#### Data ####
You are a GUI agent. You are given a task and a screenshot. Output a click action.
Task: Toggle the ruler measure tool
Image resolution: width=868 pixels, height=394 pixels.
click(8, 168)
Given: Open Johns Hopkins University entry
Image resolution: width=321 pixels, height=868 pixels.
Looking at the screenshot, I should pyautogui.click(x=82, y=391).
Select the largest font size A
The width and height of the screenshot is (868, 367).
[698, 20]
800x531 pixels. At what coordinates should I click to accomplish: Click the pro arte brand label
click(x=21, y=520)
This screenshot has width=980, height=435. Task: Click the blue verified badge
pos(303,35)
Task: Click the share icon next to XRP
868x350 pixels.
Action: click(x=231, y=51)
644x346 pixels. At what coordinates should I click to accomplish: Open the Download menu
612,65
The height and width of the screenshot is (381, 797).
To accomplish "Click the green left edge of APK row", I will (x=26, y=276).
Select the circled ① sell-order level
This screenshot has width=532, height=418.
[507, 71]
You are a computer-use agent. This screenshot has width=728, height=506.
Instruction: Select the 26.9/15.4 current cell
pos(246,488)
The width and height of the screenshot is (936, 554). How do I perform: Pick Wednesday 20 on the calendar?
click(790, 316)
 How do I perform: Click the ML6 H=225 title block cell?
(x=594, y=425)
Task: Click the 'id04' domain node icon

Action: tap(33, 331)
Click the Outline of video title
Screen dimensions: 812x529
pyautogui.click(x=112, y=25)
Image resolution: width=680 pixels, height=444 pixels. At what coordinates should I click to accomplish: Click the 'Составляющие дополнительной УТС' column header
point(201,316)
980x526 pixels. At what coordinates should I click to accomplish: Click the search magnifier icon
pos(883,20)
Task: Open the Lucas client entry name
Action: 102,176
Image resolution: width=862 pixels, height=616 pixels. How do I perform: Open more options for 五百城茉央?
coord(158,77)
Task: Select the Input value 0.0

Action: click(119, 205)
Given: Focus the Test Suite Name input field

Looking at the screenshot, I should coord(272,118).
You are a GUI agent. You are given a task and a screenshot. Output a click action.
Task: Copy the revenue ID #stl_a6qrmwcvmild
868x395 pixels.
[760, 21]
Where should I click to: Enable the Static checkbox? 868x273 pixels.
####
== Problem to solve ==
Every line of the material should come back unchanged.

== Exercise response ==
You are a GUI agent. You are given a task and a screenshot. Output a click action.
Task: Toggle the ruler measure tool
Image resolution: width=868 pixels, height=394 pixels.
click(8, 168)
Given: Open Johns Hopkins University entry
Image resolution: width=321 pixels, height=868 pixels.
Looking at the screenshot, I should pyautogui.click(x=82, y=391).
Select the largest font size A
The width and height of the screenshot is (868, 367).
[698, 20]
800x531 pixels. At what coordinates should I click to accomplish: Click the pro arte brand label
click(x=21, y=520)
This screenshot has width=980, height=435. Task: Click the blue verified badge
pos(303,35)
Task: Click the share icon next to XRP
868x350 pixels.
Action: click(x=231, y=51)
644x346 pixels. At what coordinates should I click to accomplish: Open the Download menu
612,65
The height and width of the screenshot is (381, 797).
To accomplish "Click the green left edge of APK row", I will (x=26, y=276).
Select the circled ① sell-order level
This screenshot has width=532, height=418.
[507, 71]
You are a computer-use agent. This screenshot has width=728, height=506.
Instruction: Select the 26.9/15.4 current cell
pos(246,488)
The width and height of the screenshot is (936, 554). How do I perform: Pick Wednesday 20 on the calendar?
click(790, 316)
 How do I perform: Click the ML6 H=225 title block cell?
(x=594, y=425)
Task: Click the 'id04' domain node icon

Action: tap(33, 331)
Click the Outline of video title
Screen dimensions: 812x529
pyautogui.click(x=112, y=25)
Image resolution: width=680 pixels, height=444 pixels. At what coordinates should I click to accomplish: Click the 'Составляющие дополнительной УТС' column header
point(201,316)
980x526 pixels. At what coordinates should I click to accomplish: Click the search magnifier icon
pos(883,20)
Task: Open the Lucas client entry name
Action: 102,176
Image resolution: width=862 pixels, height=616 pixels. How do I perform: Open more options for 五百城茉央?
coord(158,77)
Task: Select the Input value 0.0

Action: click(119, 205)
Given: Focus the Test Suite Name input field

Looking at the screenshot, I should coord(272,118).
You are a GUI agent. You are given a task and a screenshot. Output a click action.
Task: Copy the revenue ID #stl_a6qrmwcvmild
868x395 pixels.
[760, 21]
Where should I click to: Enable the Static checkbox? 868x273 pixels.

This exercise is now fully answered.